During the winter, a collapsed roof at a high school in Imathia led to extensive rain and electrical damage. It has been temporarily repaired, but is still not fully fixed.
During the winter, a collapsed roof at a high school in Imathia led to extensive rain and electrical damage. It has been temporarily repaired, but is still not fully fixed.
Image: Amalia Raptopoulou

So these teachers, who are struggling to make ends meet themselves, have the added responsibility to help their students make sense of the confusing and increasingly hostile world around them. For her young students, Vlazaki has found it best to keep it emotional, not intellectual.

“Most children don’t have an idea of what ‘economy’ means. So if I use words they don’t know, it’s no use. I used to try, but now I use physical contact,” she says. “I hug them. I try to have them open up and build trust so they can come tell me how they feel. And I try as much as I can to show them that knowledge can empower them.”

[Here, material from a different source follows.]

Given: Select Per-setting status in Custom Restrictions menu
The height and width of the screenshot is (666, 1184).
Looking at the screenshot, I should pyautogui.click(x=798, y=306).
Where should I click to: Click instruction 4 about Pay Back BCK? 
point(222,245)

Giannati often brings political conversations into her high-school classrooms, because she wants her students to understand the issues at stake. Since students are heavily influenced by their parents’ politics, she adds an educational element to the sometimes fractious discussions by getting the students to express their political opinions in English, and bases the conversations on English-language newspaper articles.

Fear for the future

A door at Manolis Andronikos Gymnasio, an elementary school in Vergina.
A door at Manolis Andronikos Gymnasio, an elementary school in Vergina.
Image: Amalia Raptopoulou

It’s difficult to end conversations with Greek teachers on a hopeful note. Schools are understaffed and staff are underpaid. Many students could use the help of social workers during these unstable times, but that is a luxury for schools where even basic supplies are scarce. But can teachers at least feel empowered by the influence they have on young people’s lives? By the stability, guidance, and knowledge that they can provide in these trying times?

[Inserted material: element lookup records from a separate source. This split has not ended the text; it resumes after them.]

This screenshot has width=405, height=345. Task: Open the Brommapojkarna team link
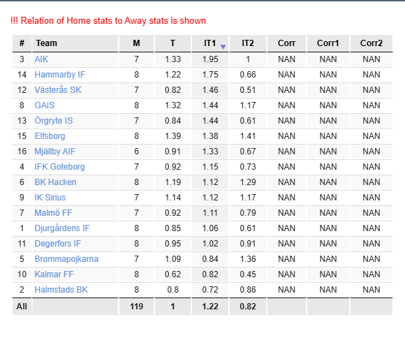click(66, 259)
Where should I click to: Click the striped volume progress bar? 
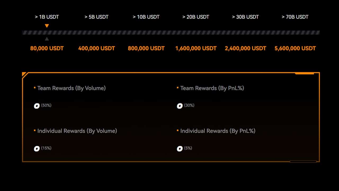pyautogui.click(x=171, y=33)
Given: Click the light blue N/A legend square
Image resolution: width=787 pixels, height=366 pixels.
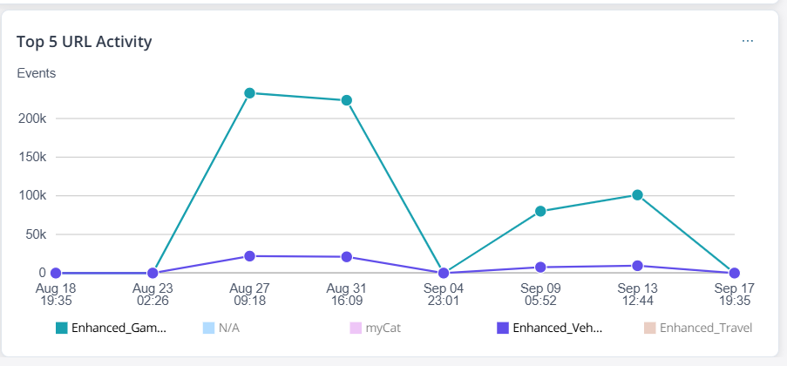Looking at the screenshot, I should 208,329.
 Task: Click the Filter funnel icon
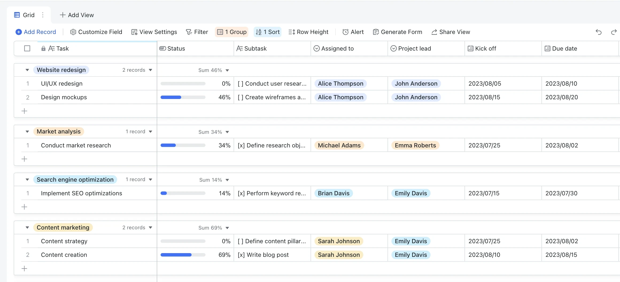pyautogui.click(x=189, y=32)
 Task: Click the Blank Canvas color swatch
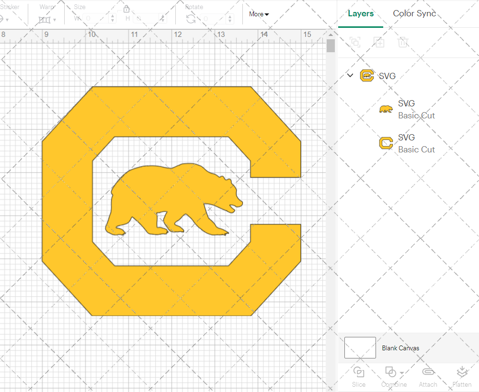360,348
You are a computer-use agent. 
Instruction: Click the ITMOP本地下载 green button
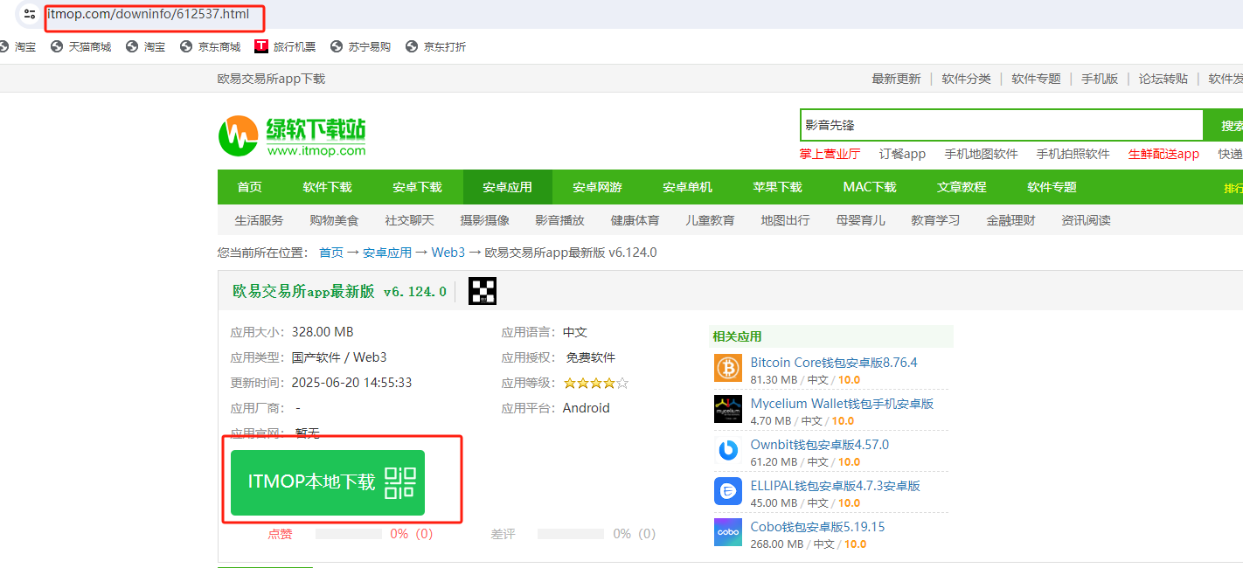[x=327, y=482]
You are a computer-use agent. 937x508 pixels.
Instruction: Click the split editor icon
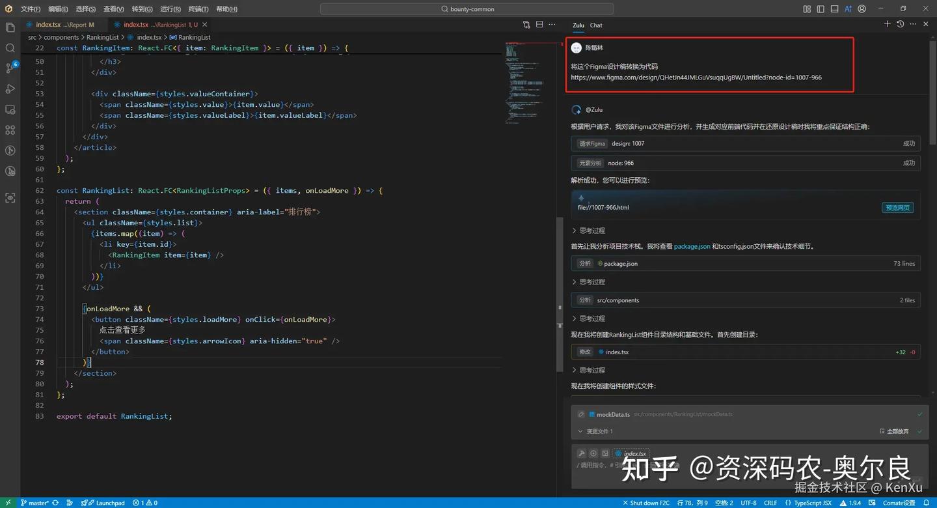539,25
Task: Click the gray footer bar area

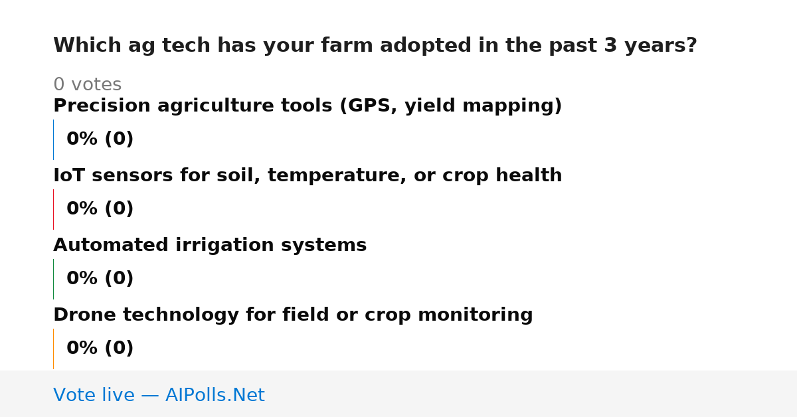Action: (399, 394)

“A lot of us feel weak,” Vlazaki says. “We believe that because we’re in a system that’s so oppressing, and because we’re in a country that’s been so taken advantage of, that we’ll always be under someone’s boot and cannot do anything about it.”

But it doesn’t have to stay that way. “It’s true, of course, that we cannot press a button and have things change, but we don’t believe in the difference we as teachers can make in these communities,” she says. “This is something I would like to see us fight.”